→ **Written exercise**
Arrange the entries below as a numbered list, leaving out blank lines, starting with the line that contains "Screen dimensions: 1200x716" and going on through the line that contains "Action: (29, 46)". Include both of those lines and no others.

→ **Listing**
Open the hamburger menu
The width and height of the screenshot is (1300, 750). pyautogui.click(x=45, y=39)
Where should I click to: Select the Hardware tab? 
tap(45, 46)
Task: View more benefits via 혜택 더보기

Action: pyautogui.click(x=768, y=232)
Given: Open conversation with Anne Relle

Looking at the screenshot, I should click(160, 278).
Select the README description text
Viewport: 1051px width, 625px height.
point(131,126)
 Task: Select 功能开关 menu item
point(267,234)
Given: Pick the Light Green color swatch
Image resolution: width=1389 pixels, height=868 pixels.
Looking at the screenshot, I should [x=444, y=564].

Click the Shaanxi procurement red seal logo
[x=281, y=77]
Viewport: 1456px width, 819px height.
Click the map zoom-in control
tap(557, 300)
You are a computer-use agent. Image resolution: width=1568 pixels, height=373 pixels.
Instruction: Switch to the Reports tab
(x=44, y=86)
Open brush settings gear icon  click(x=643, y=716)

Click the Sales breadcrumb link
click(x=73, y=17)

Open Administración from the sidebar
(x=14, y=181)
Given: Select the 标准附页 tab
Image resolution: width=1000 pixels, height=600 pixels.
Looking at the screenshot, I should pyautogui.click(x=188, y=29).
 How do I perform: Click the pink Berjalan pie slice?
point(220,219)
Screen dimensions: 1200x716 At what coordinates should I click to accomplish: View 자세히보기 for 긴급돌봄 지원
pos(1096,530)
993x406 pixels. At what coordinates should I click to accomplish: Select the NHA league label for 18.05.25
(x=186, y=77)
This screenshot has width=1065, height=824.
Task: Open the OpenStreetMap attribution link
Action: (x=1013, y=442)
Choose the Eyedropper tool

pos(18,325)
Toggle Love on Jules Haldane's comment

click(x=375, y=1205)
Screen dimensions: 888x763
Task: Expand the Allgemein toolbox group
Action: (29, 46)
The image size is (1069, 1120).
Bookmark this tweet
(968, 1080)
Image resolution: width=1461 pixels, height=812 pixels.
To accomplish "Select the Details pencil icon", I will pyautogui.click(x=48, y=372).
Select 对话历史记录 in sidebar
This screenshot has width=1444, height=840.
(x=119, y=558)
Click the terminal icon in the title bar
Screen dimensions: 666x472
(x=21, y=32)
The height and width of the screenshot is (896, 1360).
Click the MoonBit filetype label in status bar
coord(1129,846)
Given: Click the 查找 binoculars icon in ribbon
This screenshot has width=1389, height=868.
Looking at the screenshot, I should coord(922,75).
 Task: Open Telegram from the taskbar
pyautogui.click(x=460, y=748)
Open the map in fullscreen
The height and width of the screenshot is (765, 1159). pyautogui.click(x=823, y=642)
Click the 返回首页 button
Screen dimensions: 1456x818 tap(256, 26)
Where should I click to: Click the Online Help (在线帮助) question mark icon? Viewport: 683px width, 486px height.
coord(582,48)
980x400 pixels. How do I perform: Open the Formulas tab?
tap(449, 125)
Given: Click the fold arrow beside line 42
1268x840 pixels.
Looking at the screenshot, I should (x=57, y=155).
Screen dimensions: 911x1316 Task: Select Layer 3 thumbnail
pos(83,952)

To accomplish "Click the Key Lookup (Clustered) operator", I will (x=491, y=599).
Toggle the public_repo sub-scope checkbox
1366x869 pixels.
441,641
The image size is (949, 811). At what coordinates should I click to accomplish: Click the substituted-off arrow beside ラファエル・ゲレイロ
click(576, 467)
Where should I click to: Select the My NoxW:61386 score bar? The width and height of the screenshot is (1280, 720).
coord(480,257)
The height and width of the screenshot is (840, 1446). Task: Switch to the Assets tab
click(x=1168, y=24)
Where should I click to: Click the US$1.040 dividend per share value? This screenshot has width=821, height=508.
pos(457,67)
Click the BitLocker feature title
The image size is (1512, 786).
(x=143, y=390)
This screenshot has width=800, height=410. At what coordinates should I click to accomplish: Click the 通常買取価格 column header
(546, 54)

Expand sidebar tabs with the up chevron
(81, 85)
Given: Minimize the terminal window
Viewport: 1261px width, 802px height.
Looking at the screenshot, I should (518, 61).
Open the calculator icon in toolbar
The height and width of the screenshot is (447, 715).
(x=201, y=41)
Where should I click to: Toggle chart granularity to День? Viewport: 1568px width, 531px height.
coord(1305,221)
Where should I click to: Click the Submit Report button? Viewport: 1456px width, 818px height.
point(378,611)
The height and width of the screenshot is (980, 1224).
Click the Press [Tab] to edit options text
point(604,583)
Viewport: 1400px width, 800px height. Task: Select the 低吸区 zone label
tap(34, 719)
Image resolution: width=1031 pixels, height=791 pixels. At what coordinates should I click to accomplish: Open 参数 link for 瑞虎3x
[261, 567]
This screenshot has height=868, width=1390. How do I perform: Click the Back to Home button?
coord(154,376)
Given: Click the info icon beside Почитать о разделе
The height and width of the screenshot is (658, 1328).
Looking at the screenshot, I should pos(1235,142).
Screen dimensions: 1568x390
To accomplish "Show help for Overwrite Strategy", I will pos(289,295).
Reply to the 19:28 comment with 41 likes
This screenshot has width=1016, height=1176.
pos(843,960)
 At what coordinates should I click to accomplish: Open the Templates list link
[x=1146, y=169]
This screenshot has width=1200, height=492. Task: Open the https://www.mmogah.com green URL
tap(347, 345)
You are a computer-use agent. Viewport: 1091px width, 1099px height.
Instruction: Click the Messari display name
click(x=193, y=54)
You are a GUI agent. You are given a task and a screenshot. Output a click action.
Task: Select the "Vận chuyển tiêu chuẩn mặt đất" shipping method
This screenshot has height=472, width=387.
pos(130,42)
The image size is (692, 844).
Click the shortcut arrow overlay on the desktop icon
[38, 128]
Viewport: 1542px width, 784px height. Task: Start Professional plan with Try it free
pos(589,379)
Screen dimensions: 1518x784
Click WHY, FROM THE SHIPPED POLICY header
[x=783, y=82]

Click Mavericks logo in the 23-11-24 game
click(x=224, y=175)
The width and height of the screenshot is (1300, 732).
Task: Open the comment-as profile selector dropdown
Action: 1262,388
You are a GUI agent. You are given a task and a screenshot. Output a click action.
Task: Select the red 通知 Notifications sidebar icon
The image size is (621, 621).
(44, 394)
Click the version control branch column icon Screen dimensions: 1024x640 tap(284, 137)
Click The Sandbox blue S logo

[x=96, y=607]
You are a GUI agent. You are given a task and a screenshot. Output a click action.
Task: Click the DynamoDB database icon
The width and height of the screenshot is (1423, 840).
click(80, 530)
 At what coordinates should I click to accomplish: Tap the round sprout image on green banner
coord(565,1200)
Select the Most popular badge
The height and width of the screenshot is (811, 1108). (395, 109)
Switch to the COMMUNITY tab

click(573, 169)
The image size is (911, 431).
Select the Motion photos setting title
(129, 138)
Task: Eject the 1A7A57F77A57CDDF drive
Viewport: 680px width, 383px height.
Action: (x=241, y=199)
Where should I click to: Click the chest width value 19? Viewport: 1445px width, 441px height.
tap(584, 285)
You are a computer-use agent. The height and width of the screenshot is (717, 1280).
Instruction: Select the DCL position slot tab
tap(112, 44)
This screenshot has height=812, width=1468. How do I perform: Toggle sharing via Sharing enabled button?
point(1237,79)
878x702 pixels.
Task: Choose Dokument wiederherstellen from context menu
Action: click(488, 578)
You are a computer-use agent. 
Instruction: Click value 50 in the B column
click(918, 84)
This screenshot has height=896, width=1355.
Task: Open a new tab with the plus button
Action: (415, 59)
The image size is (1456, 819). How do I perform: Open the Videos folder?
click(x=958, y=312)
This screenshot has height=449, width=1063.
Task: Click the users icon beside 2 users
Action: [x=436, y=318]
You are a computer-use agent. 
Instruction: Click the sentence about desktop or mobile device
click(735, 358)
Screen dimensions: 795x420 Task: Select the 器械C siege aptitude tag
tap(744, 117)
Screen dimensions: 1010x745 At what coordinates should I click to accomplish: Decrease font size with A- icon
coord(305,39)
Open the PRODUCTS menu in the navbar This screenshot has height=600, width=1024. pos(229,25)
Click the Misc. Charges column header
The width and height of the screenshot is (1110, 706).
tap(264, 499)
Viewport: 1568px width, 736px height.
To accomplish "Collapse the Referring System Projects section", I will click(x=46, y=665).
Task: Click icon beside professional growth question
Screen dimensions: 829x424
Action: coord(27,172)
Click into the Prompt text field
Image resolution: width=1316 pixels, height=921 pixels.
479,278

→ **Result of the task**
1. Screen dimensions: 1200x716 At what coordinates should I click to accomplish: View 자세히보기 for 긴급돌봄 지원
2. pos(1096,530)
3. 993x406 pixels. At what coordinates should I click to accomplish: Select the NHA league label for 18.05.25
4. (x=186, y=77)
5. This screenshot has width=1065, height=824.
6. Task: Open the OpenStreetMap attribution link
7. Action: (x=1013, y=442)
8. Choose the Eyedropper tool
9. pos(18,325)
10. Toggle Love on Jules Haldane's comment
11. click(x=375, y=1205)
12. Screen dimensions: 888x763
13. Task: Expand the Allgemein toolbox group
14. Action: (29, 46)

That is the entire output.